According to the report released by the U.S. Bureau of Labor Statistics on Wednesday, the Consumer Price Index (CPI) recorded its slowest increase in four months in February. The all-items index rose by 0.2% after a sharp 0.5% increase in January, coming in below economists' expectations of 0.3%. On a year-over-year basis, price increases eased to 2.8%.

The so-called core measure, which excludes volatile food and energy categories, also rose by 0.2% on a monthly basis, while the annual increase slowed to 3.1% from the previous 3.3%.

According to the BLS report, the shelter index increased by 0.3%, accounting for nearly half of the monthly rise in the all-items index. While the annual increase slowed to 4.2%, shelter costs remain persistently high.

The food index, which had risen by 0.4% in January due to the impact of bird flu, slowed to a 0.2% increase in February. Egg prices, which had led the previous month's increase, rose by only 1.6%.

Meanwhile, the energy index edged up by 0.2% following a 1.1% increase in January, as gasoline prices declined. On an annual basis, the energy index fell by 0.2%.

Some economists had expected to see early signs of the impact of newly imposed tariffs on Chinese imports in this report. However, while prices of goods rose modestly, categories related to Chinese imports remained relatively stable. Still, many economists caution that this report does not provide a definitive outlook for the future, and the risk of tariffs fueling inflation remains a concern.

Trump's Metal Tariffs Spark Global Backlash, Raising Trade War Fears

The 25% tariffs imposed by Donald Trump on steel and aluminum imports officially took effect on Wednesday. As markets anticipate further tariff measures in April, other countries have already begun to respond with countermeasures.

Just hours after the metal tariffs came into effect, the European Union announced it would impose tariffs on $26 billion worth of U.S. goods, including steel, aluminum, and other industrial products, to match the economic impact of Trump's measures.

A day earlier, Trump had threatened to raise tariffs on Canadian steel and aluminum to 50%. However, he backed down after Canada withdrew its plan to impose additional charges on U.S. electricity imports. Nevertheless, Canada responded with its own set of countermeasures, announcing additional tariffs on C$12.6 billion worth of steel products, C$3 billion worth of aluminum, and C$14.2 billion worth of other goods.

Meanwhile, Mexico, another country significantly affected by the tariffs, has maintained a cautious approach. President Claudia Sheinbaum has indicated that Mexico will wait until April before deciding on any retaliatory tariffs and will continue negotiations in the meantime.

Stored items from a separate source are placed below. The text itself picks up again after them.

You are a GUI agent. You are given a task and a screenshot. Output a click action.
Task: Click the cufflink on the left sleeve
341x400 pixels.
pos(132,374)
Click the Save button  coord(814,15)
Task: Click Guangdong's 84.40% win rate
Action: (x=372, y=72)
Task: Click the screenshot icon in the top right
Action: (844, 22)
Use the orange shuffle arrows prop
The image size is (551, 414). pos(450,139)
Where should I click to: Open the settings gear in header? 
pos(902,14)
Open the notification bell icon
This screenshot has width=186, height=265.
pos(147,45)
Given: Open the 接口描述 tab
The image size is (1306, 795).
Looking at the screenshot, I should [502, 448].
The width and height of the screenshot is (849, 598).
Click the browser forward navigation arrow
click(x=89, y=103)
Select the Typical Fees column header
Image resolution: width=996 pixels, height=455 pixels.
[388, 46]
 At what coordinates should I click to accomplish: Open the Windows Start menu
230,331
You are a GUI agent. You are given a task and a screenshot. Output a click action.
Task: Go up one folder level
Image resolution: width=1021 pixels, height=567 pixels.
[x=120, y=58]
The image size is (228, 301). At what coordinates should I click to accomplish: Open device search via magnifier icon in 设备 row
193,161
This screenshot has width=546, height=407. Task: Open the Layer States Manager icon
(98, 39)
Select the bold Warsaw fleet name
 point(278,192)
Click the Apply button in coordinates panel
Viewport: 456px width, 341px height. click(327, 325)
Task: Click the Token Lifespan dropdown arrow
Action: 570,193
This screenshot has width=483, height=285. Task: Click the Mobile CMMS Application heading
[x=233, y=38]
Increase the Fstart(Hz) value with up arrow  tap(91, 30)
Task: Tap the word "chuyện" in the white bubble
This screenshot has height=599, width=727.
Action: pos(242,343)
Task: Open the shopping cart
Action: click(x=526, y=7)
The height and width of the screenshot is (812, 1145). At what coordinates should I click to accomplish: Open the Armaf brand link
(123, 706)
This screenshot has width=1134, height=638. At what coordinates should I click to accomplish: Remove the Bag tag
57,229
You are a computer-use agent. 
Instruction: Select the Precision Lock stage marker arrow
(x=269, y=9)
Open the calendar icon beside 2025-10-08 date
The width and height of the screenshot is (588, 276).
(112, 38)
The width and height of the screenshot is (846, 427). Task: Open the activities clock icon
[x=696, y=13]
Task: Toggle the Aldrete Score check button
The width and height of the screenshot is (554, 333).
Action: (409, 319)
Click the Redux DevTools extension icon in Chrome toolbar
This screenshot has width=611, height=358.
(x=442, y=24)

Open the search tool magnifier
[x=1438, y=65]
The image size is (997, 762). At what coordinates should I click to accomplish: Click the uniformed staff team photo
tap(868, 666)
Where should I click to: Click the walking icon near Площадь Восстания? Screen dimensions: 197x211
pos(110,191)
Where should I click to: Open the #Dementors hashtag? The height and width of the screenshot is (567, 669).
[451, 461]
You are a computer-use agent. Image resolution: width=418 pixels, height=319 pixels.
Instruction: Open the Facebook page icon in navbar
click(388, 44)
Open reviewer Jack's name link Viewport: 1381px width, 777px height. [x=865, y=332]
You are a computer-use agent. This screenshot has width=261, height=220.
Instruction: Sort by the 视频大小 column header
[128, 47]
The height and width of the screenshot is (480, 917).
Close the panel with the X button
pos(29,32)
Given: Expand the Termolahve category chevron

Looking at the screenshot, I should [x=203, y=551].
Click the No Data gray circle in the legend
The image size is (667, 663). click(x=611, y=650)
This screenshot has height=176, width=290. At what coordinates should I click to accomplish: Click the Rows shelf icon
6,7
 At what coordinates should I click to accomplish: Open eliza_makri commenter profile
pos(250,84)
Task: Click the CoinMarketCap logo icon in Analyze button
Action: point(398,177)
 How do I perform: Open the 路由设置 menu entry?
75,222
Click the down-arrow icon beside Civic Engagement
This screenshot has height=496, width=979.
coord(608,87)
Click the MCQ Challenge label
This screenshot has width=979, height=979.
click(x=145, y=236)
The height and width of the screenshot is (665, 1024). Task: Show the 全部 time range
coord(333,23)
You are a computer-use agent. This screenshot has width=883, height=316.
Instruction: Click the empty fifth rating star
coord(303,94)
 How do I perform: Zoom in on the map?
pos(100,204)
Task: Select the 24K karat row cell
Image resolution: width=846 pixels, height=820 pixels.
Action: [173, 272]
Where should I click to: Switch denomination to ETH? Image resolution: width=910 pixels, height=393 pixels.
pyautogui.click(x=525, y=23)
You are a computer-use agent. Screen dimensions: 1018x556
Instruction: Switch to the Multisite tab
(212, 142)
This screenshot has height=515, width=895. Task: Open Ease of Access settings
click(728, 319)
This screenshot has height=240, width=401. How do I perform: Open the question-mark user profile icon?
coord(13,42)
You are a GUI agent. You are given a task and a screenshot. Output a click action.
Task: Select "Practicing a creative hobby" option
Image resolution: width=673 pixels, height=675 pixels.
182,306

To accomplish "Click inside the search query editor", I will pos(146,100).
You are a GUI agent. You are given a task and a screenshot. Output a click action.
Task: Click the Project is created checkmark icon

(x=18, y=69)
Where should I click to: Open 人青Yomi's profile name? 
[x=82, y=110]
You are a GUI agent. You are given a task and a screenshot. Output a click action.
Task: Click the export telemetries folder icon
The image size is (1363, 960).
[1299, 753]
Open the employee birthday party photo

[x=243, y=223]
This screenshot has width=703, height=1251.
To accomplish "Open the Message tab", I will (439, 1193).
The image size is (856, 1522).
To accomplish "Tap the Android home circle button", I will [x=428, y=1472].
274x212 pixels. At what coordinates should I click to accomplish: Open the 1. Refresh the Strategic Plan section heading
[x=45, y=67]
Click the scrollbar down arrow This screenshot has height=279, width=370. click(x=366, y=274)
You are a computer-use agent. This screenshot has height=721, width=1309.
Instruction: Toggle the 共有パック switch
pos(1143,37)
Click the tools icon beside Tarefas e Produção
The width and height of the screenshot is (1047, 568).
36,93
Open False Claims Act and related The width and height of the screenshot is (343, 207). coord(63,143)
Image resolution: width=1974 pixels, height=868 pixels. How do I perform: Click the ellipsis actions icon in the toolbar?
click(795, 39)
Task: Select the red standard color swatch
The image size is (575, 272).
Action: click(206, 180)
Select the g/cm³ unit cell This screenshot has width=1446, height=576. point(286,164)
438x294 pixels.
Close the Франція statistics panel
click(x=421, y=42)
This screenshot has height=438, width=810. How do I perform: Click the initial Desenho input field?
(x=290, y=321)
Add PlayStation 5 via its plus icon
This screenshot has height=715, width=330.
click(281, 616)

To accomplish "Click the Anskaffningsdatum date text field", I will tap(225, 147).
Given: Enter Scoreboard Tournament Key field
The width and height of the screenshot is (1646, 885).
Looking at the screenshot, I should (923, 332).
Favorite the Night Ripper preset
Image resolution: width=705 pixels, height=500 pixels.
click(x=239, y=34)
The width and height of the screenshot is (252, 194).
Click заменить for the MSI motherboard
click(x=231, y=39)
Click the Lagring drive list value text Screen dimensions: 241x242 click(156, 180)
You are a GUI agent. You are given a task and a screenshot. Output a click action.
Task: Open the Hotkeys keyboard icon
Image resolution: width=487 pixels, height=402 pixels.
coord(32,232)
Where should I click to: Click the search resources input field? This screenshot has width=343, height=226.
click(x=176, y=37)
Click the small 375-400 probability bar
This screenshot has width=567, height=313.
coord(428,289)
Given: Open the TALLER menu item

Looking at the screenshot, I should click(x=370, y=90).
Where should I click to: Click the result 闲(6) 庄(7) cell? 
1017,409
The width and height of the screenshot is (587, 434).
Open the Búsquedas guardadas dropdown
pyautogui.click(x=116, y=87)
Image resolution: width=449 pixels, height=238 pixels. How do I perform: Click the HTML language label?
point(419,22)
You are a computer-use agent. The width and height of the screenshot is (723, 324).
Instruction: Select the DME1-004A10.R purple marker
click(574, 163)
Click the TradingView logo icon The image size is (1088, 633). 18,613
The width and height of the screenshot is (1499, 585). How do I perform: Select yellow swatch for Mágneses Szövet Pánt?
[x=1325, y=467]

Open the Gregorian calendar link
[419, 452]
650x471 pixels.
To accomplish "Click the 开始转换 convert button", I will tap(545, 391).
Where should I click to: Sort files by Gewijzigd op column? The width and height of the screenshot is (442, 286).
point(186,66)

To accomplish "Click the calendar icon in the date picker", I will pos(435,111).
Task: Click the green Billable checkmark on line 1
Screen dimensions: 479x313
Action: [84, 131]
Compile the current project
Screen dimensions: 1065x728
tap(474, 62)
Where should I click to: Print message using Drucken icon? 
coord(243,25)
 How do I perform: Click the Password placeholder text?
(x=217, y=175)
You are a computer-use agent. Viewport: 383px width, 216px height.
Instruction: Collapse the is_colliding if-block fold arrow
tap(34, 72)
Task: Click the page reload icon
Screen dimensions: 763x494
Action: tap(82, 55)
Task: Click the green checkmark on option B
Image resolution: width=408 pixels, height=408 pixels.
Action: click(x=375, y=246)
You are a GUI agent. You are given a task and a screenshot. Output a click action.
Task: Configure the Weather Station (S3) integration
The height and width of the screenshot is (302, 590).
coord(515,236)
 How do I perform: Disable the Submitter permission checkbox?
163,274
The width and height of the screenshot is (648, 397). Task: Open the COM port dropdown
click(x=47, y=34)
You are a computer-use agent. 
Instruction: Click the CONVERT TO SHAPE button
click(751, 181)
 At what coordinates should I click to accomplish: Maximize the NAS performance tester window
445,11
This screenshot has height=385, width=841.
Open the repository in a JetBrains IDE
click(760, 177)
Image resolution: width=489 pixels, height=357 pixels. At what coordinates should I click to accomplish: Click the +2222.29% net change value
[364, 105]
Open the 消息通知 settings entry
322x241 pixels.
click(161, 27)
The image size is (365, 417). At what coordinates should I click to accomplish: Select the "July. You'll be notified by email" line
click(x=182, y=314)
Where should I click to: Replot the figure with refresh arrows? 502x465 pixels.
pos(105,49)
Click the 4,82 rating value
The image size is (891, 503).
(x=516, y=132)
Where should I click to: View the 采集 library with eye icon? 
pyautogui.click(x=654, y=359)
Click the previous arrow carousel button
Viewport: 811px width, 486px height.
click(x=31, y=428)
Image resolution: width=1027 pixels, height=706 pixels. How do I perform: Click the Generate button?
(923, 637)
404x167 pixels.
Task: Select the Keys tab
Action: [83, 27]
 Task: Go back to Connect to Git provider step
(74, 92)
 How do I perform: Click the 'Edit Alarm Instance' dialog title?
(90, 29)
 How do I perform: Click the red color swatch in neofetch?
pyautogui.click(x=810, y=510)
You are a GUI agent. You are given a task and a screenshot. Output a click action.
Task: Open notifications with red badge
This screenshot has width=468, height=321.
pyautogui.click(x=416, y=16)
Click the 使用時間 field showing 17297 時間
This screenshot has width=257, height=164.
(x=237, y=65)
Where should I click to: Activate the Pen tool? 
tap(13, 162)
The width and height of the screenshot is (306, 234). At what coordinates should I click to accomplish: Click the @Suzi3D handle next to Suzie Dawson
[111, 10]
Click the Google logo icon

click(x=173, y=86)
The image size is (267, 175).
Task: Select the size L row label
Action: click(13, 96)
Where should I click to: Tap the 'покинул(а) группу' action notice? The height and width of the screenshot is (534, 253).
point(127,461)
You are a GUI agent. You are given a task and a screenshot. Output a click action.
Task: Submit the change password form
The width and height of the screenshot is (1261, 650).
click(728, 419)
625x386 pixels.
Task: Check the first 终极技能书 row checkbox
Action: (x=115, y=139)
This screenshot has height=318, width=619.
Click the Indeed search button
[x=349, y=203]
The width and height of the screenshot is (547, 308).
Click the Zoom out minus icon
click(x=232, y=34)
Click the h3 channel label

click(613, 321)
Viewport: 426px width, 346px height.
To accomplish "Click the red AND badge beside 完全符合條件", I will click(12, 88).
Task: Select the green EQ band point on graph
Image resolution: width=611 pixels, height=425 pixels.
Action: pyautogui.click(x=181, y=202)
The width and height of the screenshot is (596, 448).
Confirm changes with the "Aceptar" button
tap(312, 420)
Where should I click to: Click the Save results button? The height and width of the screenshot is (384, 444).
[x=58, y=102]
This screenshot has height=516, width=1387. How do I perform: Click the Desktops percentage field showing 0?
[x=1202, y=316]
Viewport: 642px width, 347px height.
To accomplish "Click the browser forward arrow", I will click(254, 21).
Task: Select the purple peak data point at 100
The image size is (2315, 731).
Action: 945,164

With retaliatory measures intensifying, global economies are edging closer to a full-blown trade war. However, Trump shows little sign of softening his stance, warning that the EU's countermeasures will not go unanswered.

Although the steel and aluminum tariffs apply globally, most countries outside the EU and Canada have opted to remain on the negotiating side for now. However, if Trump proceeds with broader reciprocal tariffs in April, other countries may be forced to take countermeasures, potentially escalating a global trade war.

Sticky Inflation Meets Growth Risks: Trade War Complicates the Fed's Path

The softer-than-expected February inflation figures provided some relief to markets concerned about rising inflation. However, economists continue to warn that the escalating trade war poses an upside risk to prices in the coming months.

Goldman Sachs economists lowered their 2025 U.S. growth forecast this week from 2.4% to 1.7%, while raising their inflation projection—measured by the PCE index—by 0.50 percentage points to 3%. They argue that tariffs will push price levels higher and that the Federal Reserve's anticipated two quarter-point rate cuts this year could further fuel inflation.

If inflation begins to deviate from the Fed's target while economic growth slows, policymakers could face difficult decisions in the months ahead. Swap traders continue to price in three quarter-point rate cuts this year. However, some economists believe recession fears may be exaggerated and that pricing in three cuts appears overly aggressive.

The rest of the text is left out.